SET TASK:
In the text on a trial judge's duty to give reasons, what did the majority of the Court of Appeal for Ontario call the trial in Black?

EXTRACT:
━━━

In criminal trials heard by a judge alone, sitting without a jury, the reasons provided for his or her decision are particularly important. The Supreme Court has held that the trial judge has a duty to give reasons in non-jury criminal trials.
In R. v. R.E.M., 2008 SCC 51, Chief Justice McLachlin explained the basis for this requirement:
1) Reasons tell the parties affected by the decision why the decision was made.
2) Reasons provide public accountability of the trial judge’s decision.
3) Reasons for both the factual findings and legal rulings made by a trial judge permits courts of appeal to effectively review his or her decision.
4) Requiring the trial judge to articulate their reasons ensures that they focus on the live issues in the case and do not overlook important facts or legal points.
5) Reasons provide guidance to courts dealing with similar issues in the future to ensure that the law is applied in a fair and uniform manner.
The first three rationales are critical, and establish the basic requirements for reasons. Reasons must explain to the parties why the decision was made, provide public accountability, and permit appellate review.
Criminal defence lawyers appealing a conviction in a judge-alone trial examine the trial judge’s reasons for legal and factual errors to raise before the Court of Appeal. It is therefore particularly important that the trial judge give reasons that clearly explain why the trial judge found someone guilty. If the trial judge’s reasons are “so deficient that they foreclose meaningful appellate review”, the Court of Appeal will find that the inadequacy of the reasons requires a new trial.
In order to determine whether a trial judge gave sufficient reasons, the Court of Appeal will examine not only what the trial judge said or wrote, but also the context of the evidence at trial, the issues at trial, and the submissions at trial of Crown counsel and the defence. The key question is whether, in the full context, the reasons show that the trial judge addressed the “live issues”. It is not necessary for reasons to respond to every argument made by the defence, or address every piece of evidence in a case; however, it is necessary that the parties, the public, and appellate courts be able to understand what the trial judge decided about the key facts and legal issues in a case, and why.
Even if the reasons are deficient, and do not explicitly set out how conclusions were reached, the Supreme Court has held that there will be no error if the basis for the trial judge’s conclusions are “apparent from the record, even without being articulated.” (R. v. Sheppard, 2002 SCC 26) Although courts of appeal should examine the evidence to determine if the trial judge’s reasoning is obvious in the context of the record, appeal courts should not reassess aspects or issues in the case that the trial judge did not resolve, or substitute its own analysis of the case for the trial judge’s analysis.
The Supreme Court of Canada recently re-emphasized the importance of this distinction in R. v. Black, 2018 SCC 10. In Black, the Appellant was convicted of importing cocaine after returning from a trip to Antigua. Cocaine was found in a suitcase with his name on it, but which he did not take with him from the Toronto airport. There was no direct evidence that he had checked any luggage or had knowledge of the cocaine in the suitcase. The Appellant testified that he had given that suitcase to his girlfriend earlier that year, had broken up with her on his most recent trip, and had not seen the suitcase in question on this visit. The trial judge gave reasons for rejecting the Appellant’s testimony but did not explain whether the Crown had proven whether the Appellant knew about or was wilfully blind to the cocaine in the suitcase. In the decision of the Court of Appeal for Ontario, 2017 ONCA 599, the majority held that the trial judge’s reasons were not inadequate, as it was a “one-issue trial”. The trial judge, having given detailed reasons for rejecting the Appellant’s denial, “implicitly drew the inference that the appellant knew about the presence of cocaine in the suitcase.”

━━━

DATA SEGMENT:
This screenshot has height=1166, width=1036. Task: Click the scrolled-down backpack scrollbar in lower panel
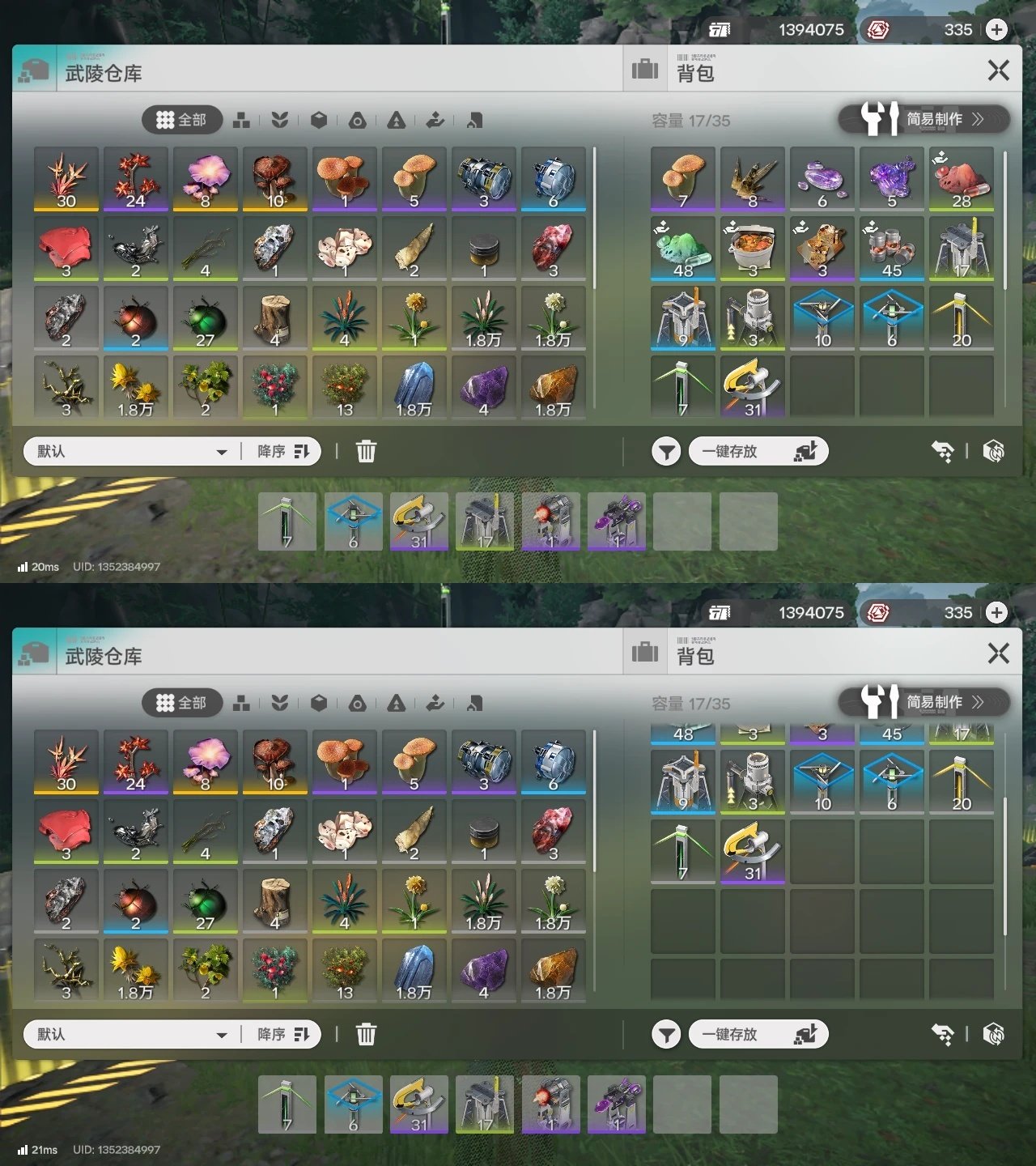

━━━

FINISHED EXERCISE:
A "one-issue trial."